HomeBusiness DigestOperating costs swallow firms’ profits — analysts

Operating costs swallow firms’ profits — analysts

A WAVE of private-sector unbundling, subsidiary disposals and corporate restructuring saved companies from collapsing or reducing capacity utilisation significantly this year, economic analysts have said.

With the inflation tide gone and the nudity of many companies now visible analysts this week said financial results announced this year showed that while dollarisation had improved companies’ operations there was not much profit recorded during companies interim and year-end financial results.

Analysts said companies’ cost efficiencies were still “poor” with some firms still in need of restructuring their operations to become cost effective by disposing of non-core investments.

“Restructuring, unbundling and disposing non performing subsidiaries boosted some companies operations. Despite capacity utilisation and sales revenues picking up, money generated as revenue (by companies) was all being used to pay operating costs,” Economist John Roberson said.

“During the Zim-dollar era costs were sub-inflationary but right now they are real and in most cases way above those obtaining in other countries,” he said.

Economic analyst Eric Bloch however says he did not believe that any sector’s company results were materially exposed negatively by results being announced in US dollars.

“Such results as were negative were almost wholly driven by the adverse economic circumstances, impinging upon companies’ operations. Over and above inadequate liquidity, and erratic power supplies, key negative influences on performance of companies include, after-shock effects of 2008’s hyperinflation, which continues to minimise consumer purchasing power,” said Bloch.

Bloch says massive competition from imported products, including those whose price competitiveness was facilitated by huge export subsidies given by supplier countries, and vast volumes benefitting from customs duties preferences by falsified or disguised alleged Sadc origin, and extensive cross-border smuggling.

“All companies and sectors are benefitting from dollarisation to the extent that inflation has been contained, albeit not reversed, and by the substantial elimination of the illegal parallel currency markets,” Bloch said.

Farayi Dyirakumunda an economist and executive director at African Investment Markets said the introduction of US dollars and the multi-currency monetary system had lowered financial and currency risk associated with the Zimbabwean dollar era and has been the anchor and platform on which the economic revival was hinged upon.

“This has benefited companies across all sectors of the economy. Initially with greater spending income the retail sector has been the first sector to surge as consumer propensity to consume food and clothing items is higher in the basket of goods,” he told businessdigest on Tuesday.

Pan-African financial services group, Imara, said doing business had become considerably easier under dollarisation and good management would quickly spot any inefficiency in business models and take appropriate action.

“Many business models in Zimbabwe simply do not work in the new dollarised and competitive environment, but managed to get by in a less competitive and inflationary environment. Such companies could well be those whose models were built on import-substitution products,” said Imara
According to the Confederation of Zimbabwe Industries (CZI) Industrial capacity utilisation rose by 11% to an average 43,7% in the 12 months to June this year, owing to a stable business environment. CZI said capacity utilisation at individual company level varied from 30% to levels above 74%.

Economist Brains Muchemwa on Tuesday told businessdigest  there were many opportunities for group companies to unbundle a division (or divisions) that has little synergy with the core business of the group.

“Most companies need money for working capital or long-term capital investment, it will often make sense for them to restructure or unbundle. Shareholders will need to accept dilution if their businesses are to grow significantly from current levels through capital expansion. Rather have a smaller share of a much bigger pie,” he said.

Muchemwa said contrary to the erroneous national anthem that talks of Zimbabwe having skilled labour force, the country is suffering from skills deficiency, a strategic issue that needs redress by most corporates.

“Indeed the results of some listed companies are showing clear signs of over-trading, a clear sign of incompetent management and board of directors,” he said.
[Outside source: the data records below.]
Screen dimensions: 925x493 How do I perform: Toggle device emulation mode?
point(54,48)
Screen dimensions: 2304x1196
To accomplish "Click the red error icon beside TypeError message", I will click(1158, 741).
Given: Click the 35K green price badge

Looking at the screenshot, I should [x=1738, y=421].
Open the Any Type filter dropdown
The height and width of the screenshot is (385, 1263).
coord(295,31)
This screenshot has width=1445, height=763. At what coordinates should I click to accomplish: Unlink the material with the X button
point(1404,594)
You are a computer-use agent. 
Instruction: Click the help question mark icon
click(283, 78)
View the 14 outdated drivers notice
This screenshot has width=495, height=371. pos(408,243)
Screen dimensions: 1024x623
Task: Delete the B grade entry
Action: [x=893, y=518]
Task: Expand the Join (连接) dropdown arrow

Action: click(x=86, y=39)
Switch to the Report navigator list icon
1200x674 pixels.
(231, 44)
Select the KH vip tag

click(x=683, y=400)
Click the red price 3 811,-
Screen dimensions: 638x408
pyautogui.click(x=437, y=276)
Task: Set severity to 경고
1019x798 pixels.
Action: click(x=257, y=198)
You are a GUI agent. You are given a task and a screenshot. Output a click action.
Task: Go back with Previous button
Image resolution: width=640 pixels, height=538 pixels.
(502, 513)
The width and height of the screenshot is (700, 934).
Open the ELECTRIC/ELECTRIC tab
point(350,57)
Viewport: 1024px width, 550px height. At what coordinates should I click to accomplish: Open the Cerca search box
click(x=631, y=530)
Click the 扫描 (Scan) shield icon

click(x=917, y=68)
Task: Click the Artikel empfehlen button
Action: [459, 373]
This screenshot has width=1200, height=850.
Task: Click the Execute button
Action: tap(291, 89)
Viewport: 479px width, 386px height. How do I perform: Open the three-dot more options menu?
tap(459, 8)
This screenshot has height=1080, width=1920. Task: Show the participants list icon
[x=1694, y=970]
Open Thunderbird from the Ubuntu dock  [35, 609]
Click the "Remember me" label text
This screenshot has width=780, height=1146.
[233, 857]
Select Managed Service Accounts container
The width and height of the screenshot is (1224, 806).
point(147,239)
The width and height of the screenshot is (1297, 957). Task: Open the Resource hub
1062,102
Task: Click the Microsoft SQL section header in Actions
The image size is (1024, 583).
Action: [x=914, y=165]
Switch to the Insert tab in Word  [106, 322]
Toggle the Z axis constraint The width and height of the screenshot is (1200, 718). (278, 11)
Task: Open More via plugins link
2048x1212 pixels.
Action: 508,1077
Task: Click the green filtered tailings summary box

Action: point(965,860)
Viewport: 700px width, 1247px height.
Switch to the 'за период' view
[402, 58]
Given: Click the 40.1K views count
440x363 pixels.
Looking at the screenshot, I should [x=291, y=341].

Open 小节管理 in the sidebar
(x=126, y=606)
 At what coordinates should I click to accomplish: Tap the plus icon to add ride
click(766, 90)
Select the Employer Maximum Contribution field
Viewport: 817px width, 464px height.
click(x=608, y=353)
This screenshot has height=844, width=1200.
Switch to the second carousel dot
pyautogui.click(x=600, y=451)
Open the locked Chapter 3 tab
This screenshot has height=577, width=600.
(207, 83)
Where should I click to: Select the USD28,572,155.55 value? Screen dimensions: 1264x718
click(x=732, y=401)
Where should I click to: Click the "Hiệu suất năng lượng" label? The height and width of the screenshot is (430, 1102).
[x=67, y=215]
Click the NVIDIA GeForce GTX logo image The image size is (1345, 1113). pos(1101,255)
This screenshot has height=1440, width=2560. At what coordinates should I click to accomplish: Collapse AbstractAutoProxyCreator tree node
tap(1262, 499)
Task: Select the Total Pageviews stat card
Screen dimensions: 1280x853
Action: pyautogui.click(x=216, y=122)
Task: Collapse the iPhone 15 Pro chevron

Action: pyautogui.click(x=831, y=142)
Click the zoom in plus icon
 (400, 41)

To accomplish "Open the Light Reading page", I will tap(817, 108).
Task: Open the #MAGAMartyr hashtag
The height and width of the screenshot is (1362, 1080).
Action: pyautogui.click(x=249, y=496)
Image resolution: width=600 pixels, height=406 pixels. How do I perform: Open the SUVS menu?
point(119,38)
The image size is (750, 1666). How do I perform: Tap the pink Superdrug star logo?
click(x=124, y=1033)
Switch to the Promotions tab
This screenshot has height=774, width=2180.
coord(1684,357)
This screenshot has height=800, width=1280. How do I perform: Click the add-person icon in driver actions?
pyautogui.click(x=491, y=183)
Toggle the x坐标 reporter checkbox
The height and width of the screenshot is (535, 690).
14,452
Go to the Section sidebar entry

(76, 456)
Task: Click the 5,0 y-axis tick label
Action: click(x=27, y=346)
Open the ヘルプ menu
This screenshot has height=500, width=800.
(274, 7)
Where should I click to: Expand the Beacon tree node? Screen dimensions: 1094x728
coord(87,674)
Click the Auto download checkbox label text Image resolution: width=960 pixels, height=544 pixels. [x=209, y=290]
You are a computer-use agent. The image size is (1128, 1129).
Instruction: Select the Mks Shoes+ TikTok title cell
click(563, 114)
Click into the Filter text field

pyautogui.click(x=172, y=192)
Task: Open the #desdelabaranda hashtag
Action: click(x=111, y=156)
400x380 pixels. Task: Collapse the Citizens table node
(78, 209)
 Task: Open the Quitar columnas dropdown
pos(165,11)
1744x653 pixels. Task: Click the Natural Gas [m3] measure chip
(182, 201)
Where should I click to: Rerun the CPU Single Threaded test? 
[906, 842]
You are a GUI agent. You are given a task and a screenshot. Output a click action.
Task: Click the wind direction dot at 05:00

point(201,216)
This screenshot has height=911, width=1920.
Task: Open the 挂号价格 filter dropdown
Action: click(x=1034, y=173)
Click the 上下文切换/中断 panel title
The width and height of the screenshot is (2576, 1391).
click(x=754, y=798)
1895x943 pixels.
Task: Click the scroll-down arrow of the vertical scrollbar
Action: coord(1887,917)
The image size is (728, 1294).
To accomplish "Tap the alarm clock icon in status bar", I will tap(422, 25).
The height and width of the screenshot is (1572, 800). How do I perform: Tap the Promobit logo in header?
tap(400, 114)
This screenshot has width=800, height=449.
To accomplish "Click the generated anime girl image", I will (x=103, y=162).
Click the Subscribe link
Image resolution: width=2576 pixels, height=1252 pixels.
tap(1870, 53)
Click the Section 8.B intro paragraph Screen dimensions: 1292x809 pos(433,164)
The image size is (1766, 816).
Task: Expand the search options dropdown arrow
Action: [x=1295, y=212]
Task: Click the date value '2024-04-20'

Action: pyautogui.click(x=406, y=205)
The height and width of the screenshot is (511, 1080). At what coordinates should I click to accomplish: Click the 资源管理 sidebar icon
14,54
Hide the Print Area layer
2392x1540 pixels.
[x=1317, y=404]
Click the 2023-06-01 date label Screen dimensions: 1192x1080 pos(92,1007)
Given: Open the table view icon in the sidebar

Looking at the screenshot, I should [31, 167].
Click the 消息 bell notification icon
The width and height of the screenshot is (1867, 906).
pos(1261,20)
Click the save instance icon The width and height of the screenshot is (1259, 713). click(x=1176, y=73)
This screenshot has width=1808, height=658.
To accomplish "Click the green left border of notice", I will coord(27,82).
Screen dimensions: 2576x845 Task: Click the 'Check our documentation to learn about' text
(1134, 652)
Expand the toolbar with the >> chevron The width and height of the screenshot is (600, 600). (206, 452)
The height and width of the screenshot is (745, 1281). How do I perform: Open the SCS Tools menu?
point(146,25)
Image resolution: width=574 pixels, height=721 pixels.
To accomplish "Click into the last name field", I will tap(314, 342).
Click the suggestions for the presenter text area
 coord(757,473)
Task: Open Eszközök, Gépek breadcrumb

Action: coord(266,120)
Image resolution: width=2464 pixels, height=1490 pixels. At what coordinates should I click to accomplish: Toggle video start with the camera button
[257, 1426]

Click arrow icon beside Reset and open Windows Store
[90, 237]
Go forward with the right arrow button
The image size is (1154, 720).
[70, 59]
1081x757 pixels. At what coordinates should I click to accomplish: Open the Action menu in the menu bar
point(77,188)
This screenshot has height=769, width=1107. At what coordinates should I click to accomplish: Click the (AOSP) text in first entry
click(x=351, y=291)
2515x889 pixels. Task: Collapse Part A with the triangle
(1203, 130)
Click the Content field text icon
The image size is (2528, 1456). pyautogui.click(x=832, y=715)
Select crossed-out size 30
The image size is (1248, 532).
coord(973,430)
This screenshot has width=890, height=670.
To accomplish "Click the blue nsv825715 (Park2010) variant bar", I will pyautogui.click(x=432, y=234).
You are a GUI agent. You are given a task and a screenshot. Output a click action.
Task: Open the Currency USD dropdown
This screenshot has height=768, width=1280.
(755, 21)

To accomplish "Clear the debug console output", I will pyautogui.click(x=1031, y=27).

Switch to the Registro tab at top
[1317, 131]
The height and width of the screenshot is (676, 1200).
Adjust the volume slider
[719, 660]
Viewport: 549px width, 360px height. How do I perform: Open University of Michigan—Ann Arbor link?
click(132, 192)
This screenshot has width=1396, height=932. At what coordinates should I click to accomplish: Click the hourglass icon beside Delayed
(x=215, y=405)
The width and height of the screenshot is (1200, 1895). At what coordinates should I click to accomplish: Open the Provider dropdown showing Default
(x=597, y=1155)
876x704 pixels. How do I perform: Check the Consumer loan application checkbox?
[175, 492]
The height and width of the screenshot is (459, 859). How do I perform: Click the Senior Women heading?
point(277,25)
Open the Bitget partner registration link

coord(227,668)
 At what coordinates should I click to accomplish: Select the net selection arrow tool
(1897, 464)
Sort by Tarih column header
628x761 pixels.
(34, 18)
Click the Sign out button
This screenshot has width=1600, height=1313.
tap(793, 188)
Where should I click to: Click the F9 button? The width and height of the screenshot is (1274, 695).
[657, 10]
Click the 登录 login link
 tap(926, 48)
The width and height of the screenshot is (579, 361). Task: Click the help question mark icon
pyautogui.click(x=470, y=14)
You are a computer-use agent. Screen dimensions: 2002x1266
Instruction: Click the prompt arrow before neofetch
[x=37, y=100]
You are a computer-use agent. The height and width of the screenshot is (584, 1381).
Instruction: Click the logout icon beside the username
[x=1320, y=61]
While capacity utilisation was increasing, analysts said it was important for government to come up with polices that protect local industries and consumers.

According to a report by Kingdom Stockbrokers (KSB), government has to come up with policies to protect local industries.

“This means that the local business sector will have to be competitive enough to stay in business, a situation which is very unlikely given the decade-long de-industrialisation that has, hitherto, been taking place in Zimbabwe,” KSB said.

KSB said price differentials between South Africa and Zimbabwe outside such costs as transport, insurance and reasonable mark-ups had resulted to people going direct to shop in South Africa.

KSB said government will have to come up with some mechanism to prop up local industries.

“In the medium to long-term, however, government will have to implement interventionist policies to prop up and protect local industries with high tariff walls within the framework of the infant industry argument,” KSB said.

“Now to continue exposing local companies, with their attended high cost and inefficient production structures, to highly efficient and low cost South African competition is tantamount to perpetuating the decade long de-industrialisation,” KSB warned.

Economic analyst, Sonny Mabheju told businessdigest on Tuesday that dollarization had eliminated hyperinflation and the volatile exchange rate regime the country had operated in for a number of years.